Lee Juan 12:20 al 32. ¿Cómo se revela aquí la universalidad del mensaje del evangelio?
Jerusalén está saturada de rumores. La entrada triunfal de Cristo acababa de suceder. No obstante, los “Hosannas” fueron rápidamente reemplazados por preguntas. ¿Qué sucedería ahora? ¿Sería Jesús coronado rey?
En la muchedumbre reunida para la Pascua, había adoradores griegos. Nota sus palabras a Felipe: “Señor, quisiéramos ver a Jesús”. En otras palabras, ellos querían estar con Jesús.
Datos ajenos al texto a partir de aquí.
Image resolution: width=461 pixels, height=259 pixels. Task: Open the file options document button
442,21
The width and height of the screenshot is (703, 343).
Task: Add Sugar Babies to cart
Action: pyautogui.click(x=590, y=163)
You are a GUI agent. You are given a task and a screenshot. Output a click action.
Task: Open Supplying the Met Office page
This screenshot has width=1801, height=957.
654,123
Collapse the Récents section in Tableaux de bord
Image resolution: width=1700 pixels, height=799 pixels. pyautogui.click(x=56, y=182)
Querían aprender de él. ¡Qué testimonio del carácter universal de Cristo y su mensaje! Pero, también, qué triste es que aquellos que tendrían que haber dicho lo mismo eran los que querían librarse de él.
Los griegos probablemente se acercaron a Felipe porque, de todos los discípulos, solo él tenía un nombre griego. Viniendo de Betsaida, un centro de pesca comercial –y por ello, un crisol cultural–, tal vez también hablaba su idioma. El texto sugiere que Jesús no estaba presente en las cercanías. Tal vez él adoraba cerca, en los lugares reservados para los judíos.
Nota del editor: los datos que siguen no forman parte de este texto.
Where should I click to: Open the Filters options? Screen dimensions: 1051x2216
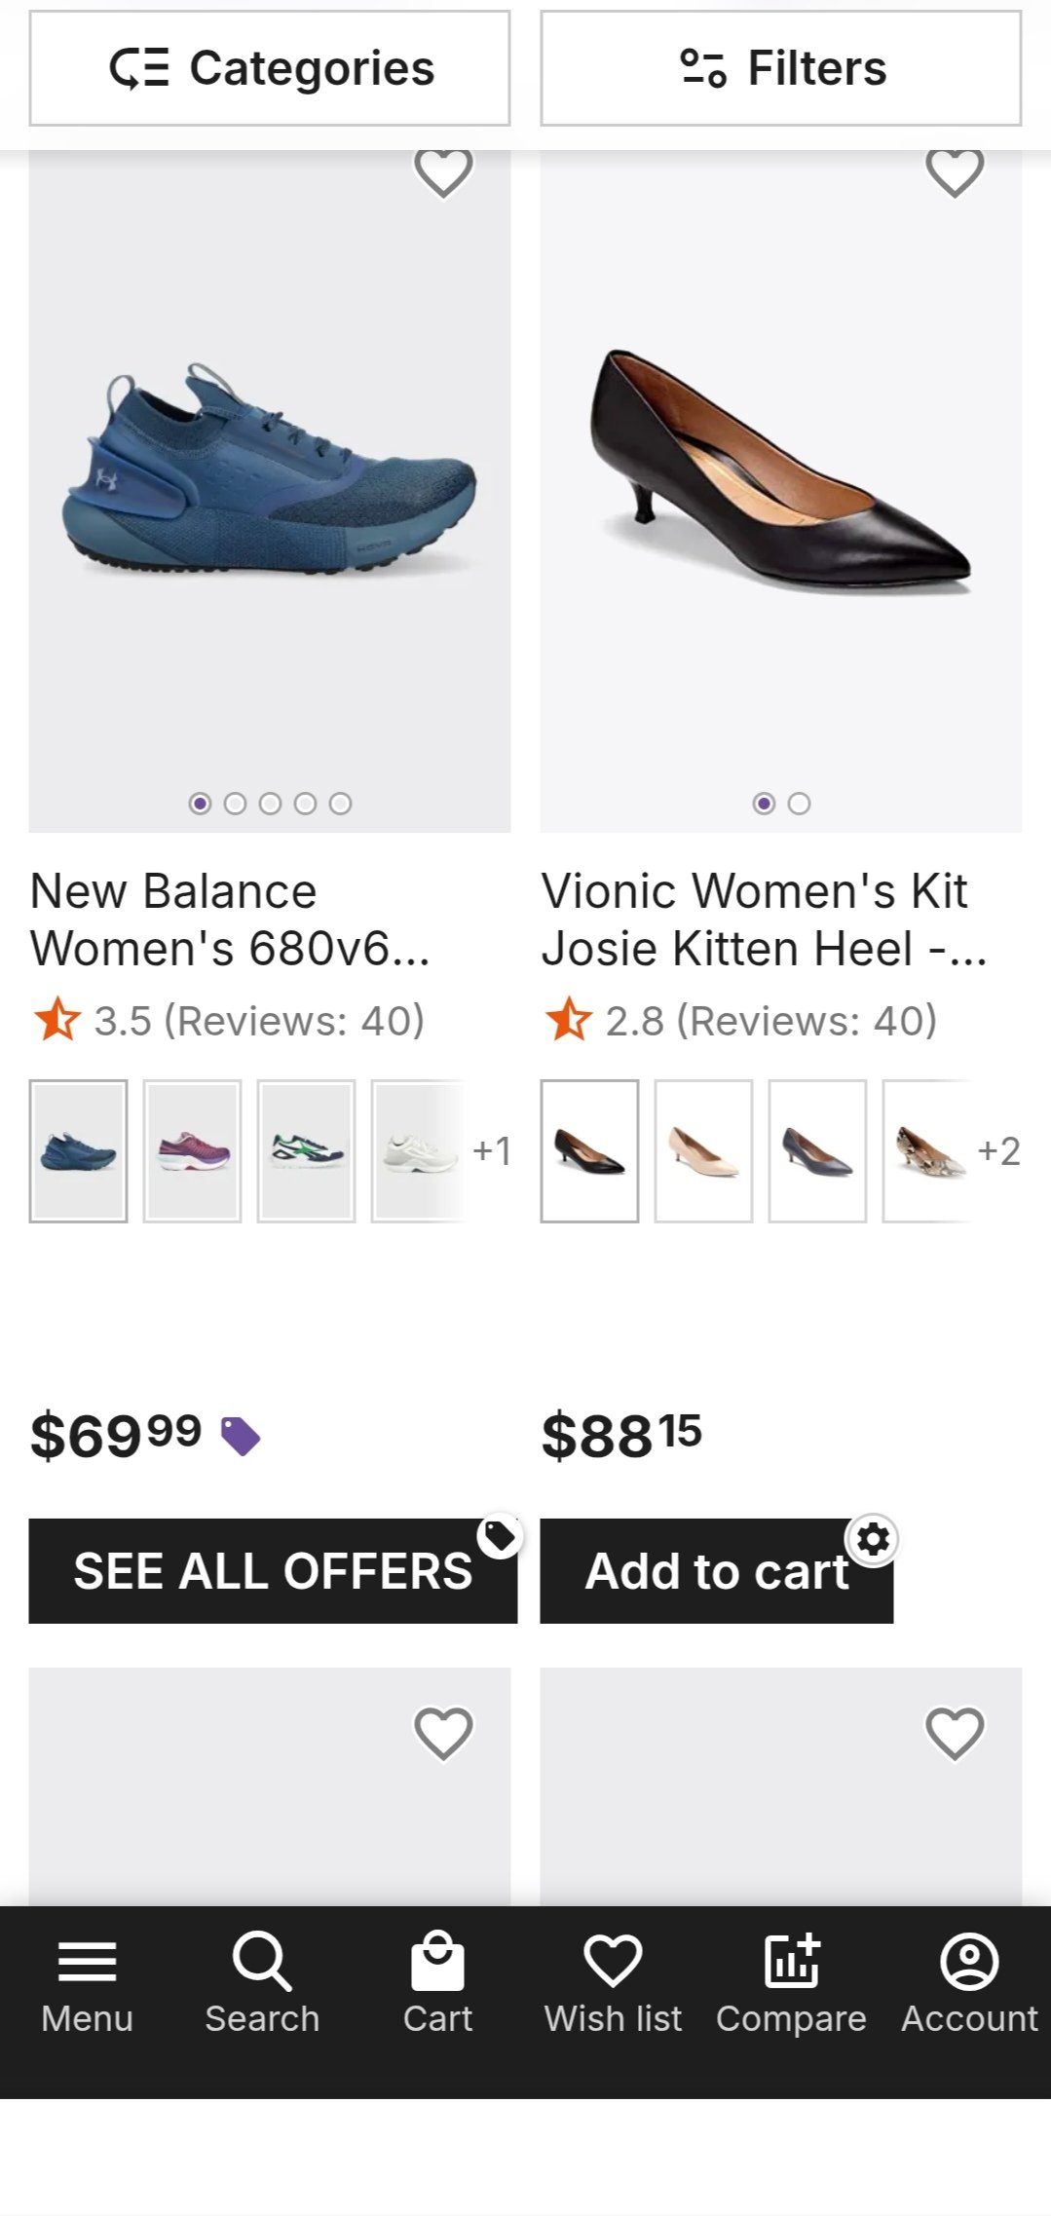tap(781, 68)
Sin embargo, uniéndose a sus discípulos y a los entrevistadores dentro del atrio exterior, Jesús les otorgó su deseo a estos hombres. Nota lo que les dijo: “Si alguno” –indicando hombres, mujeres, judíos y griegos– “me sirviere”, puede hacerlo, pero con un cierto costo.
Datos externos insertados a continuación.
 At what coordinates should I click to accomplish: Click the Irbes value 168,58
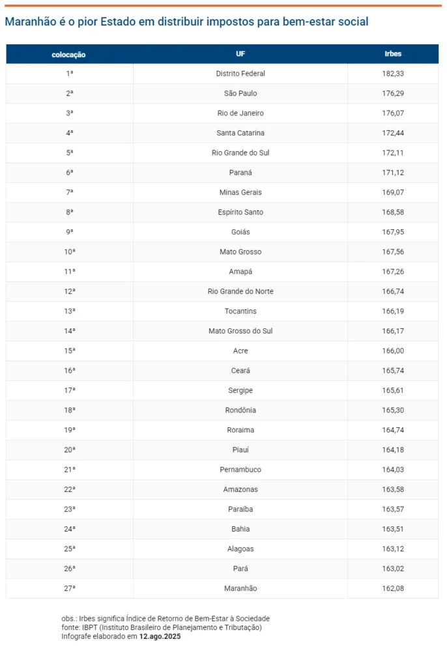point(393,212)
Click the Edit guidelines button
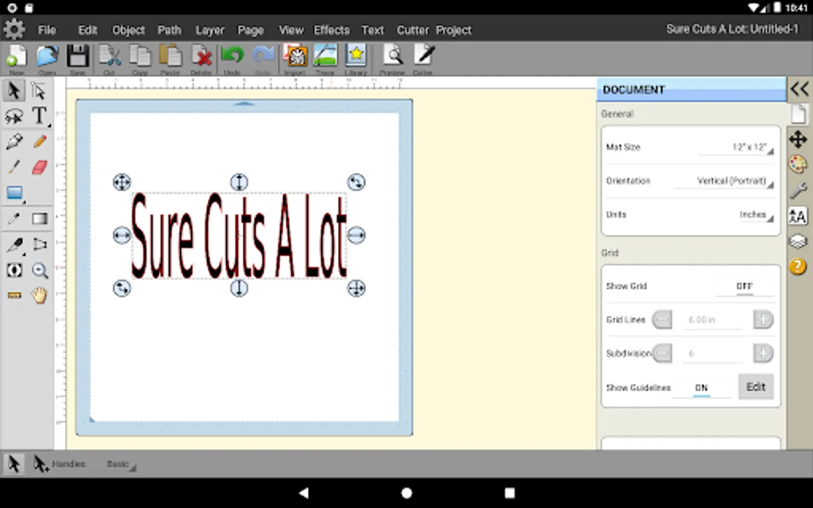Screen dimensions: 813x508 (x=755, y=387)
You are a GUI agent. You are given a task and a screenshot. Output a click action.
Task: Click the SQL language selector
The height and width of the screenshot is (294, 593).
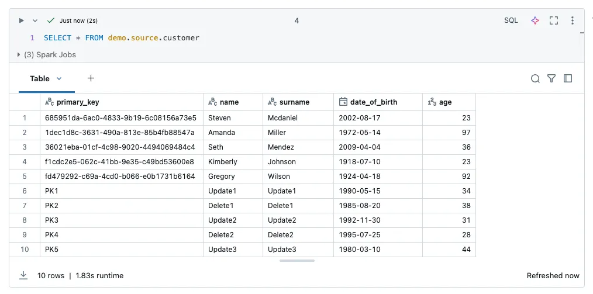(511, 20)
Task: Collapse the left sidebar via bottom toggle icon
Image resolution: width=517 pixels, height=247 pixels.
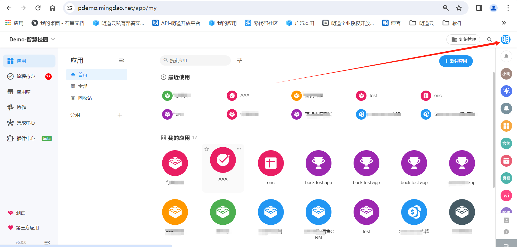Action: (47, 242)
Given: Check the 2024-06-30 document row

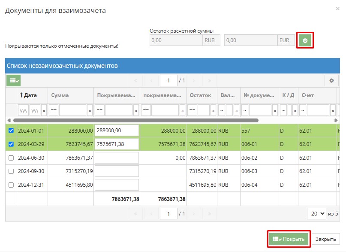Looking at the screenshot, I should 11,158.
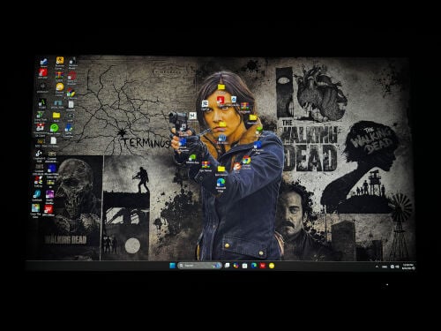Expand the hidden system tray icons chevron
The image size is (441, 331).
[x=377, y=267]
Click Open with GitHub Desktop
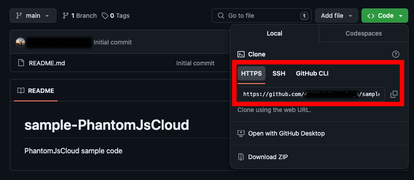This screenshot has width=414, height=180. (x=286, y=133)
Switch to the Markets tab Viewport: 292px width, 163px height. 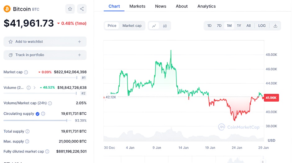point(137,6)
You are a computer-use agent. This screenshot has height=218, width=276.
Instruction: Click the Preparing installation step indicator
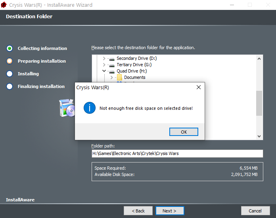pos(10,61)
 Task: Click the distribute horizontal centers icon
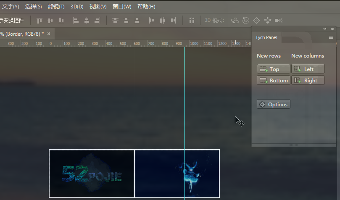pyautogui.click(x=162, y=20)
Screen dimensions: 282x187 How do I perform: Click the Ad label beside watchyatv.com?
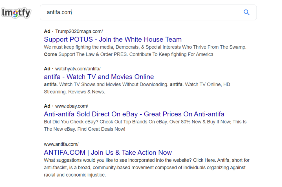click(x=47, y=69)
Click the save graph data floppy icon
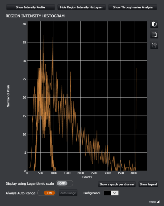164x206 pixels. pos(154,34)
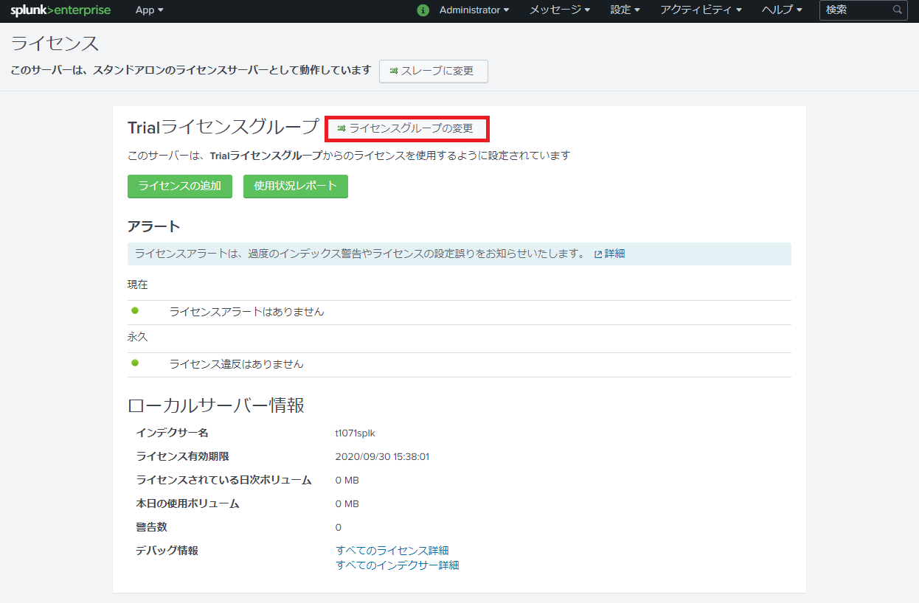Viewport: 919px width, 603px height.
Task: Click the arrow icon on ライセンスグループの変更 button
Action: (340, 129)
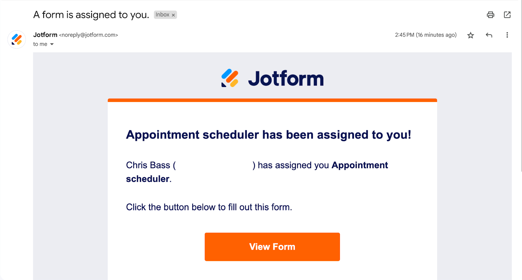Click the Jotform sender avatar
Screen dimensions: 522x280
coord(17,39)
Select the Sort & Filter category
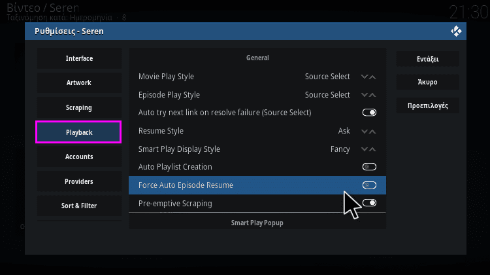The width and height of the screenshot is (490, 275). click(x=79, y=206)
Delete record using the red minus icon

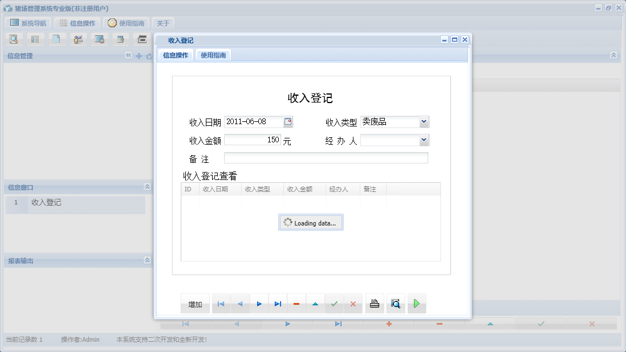coord(296,303)
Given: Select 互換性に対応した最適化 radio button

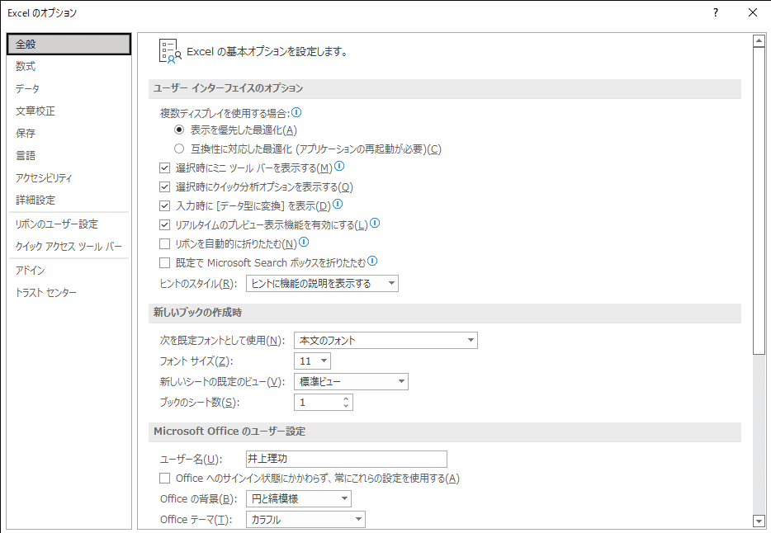Looking at the screenshot, I should click(179, 149).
¿Cuál sería el precio? ¿Cómo entendemos lo que esto significa? Ver Juan 12:25.
Luego, con estos extranjeros todavía presentes, el Cielo tronó un mensaje de confirmación de juicio y victoria. Esa voz que se oyó, dijo Jesús, no había venido por su causa, sino por ellos, judíos y griegos, para que su fe se fortaleciera. Las palabras de Cristo afirmaron de inmediato que su muerte había de ser para todo el mundo.